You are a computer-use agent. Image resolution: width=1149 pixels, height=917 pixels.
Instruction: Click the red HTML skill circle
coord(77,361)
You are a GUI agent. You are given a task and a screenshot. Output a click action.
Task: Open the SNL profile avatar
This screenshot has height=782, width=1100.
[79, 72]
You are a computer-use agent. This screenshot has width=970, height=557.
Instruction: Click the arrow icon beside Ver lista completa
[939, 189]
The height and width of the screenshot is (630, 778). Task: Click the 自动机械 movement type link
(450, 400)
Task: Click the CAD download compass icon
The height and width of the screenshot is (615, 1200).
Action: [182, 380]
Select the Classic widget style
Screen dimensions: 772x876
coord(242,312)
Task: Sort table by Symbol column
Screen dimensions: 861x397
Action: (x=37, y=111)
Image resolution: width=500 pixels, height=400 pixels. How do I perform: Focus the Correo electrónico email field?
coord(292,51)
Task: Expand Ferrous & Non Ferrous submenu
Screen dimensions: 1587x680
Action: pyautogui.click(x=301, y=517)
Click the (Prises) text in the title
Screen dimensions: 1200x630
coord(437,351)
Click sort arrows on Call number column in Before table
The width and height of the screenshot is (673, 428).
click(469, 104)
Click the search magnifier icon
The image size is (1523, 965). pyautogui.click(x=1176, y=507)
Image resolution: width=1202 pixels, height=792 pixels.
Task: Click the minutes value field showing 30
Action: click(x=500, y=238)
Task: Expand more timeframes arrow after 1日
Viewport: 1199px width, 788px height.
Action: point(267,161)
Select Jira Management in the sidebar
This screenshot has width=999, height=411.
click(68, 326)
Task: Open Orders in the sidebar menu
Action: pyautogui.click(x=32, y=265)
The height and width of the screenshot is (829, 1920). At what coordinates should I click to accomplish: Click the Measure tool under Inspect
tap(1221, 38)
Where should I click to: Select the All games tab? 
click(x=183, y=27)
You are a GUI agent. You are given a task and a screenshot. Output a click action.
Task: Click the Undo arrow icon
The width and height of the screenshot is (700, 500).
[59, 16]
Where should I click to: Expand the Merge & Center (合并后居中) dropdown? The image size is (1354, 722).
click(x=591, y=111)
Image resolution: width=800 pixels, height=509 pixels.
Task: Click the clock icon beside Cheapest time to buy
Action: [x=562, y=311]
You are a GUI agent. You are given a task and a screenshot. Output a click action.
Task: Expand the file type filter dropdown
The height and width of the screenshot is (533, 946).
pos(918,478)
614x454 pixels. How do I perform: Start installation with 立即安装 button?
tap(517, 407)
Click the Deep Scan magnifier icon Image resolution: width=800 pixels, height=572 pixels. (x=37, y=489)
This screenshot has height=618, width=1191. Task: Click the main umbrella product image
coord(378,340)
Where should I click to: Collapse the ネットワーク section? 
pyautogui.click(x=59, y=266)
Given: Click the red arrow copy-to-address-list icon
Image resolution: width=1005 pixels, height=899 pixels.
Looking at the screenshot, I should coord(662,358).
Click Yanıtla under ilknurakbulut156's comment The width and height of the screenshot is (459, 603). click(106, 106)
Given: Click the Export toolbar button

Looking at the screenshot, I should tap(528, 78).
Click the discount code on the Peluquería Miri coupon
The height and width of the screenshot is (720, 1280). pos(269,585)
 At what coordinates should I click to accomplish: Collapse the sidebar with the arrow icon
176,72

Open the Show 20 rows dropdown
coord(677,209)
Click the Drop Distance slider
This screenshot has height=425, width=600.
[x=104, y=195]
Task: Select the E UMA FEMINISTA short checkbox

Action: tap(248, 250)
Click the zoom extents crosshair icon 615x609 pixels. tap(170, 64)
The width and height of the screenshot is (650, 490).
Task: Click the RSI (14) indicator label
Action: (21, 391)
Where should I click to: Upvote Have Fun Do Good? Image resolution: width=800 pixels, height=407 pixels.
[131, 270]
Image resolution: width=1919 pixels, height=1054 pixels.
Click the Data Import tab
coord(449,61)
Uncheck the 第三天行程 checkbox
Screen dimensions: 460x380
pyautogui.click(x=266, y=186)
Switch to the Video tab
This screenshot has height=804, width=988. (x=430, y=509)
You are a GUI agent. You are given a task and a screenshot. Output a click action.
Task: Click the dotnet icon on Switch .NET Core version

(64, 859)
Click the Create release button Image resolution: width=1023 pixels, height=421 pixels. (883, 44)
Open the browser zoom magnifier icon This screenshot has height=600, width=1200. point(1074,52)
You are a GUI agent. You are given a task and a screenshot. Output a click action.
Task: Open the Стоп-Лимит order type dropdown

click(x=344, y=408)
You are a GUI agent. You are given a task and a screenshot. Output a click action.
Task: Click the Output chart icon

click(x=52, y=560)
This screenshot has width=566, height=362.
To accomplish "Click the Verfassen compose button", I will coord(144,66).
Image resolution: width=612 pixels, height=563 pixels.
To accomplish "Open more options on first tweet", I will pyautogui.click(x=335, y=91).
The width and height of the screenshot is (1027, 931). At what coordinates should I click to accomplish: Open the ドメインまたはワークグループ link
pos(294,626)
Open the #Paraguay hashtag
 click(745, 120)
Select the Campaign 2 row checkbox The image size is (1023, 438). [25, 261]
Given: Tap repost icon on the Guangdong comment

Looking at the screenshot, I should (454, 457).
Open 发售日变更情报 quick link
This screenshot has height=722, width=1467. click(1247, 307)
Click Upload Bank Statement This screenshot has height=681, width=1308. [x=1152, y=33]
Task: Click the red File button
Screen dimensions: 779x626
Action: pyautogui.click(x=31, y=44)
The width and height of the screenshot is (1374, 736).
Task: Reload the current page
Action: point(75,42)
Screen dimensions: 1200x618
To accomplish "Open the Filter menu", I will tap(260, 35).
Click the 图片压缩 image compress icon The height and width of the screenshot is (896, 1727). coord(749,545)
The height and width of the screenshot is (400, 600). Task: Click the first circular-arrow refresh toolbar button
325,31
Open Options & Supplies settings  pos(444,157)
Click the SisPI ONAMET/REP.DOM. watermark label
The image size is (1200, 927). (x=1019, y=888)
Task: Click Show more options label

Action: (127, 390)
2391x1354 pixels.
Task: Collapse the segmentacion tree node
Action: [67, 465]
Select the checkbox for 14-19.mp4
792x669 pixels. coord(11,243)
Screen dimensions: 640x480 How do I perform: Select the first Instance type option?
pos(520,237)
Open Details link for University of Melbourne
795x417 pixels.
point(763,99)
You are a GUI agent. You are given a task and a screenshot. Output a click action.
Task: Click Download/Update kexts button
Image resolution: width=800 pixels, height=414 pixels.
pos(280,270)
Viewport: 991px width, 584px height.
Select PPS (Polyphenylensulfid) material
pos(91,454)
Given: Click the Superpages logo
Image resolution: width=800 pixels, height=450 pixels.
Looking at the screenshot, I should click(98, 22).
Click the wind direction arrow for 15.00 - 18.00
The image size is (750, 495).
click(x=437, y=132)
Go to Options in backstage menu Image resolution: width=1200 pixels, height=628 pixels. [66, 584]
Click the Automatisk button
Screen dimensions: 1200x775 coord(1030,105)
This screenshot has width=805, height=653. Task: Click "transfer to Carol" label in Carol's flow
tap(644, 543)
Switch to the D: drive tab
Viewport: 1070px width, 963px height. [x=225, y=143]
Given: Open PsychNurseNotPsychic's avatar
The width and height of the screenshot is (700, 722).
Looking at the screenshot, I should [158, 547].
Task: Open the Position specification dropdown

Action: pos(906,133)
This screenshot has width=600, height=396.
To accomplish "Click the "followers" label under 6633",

**Task requirements**
The answer must be a single number: how many lines above contain the word "will".

**Your solution**
3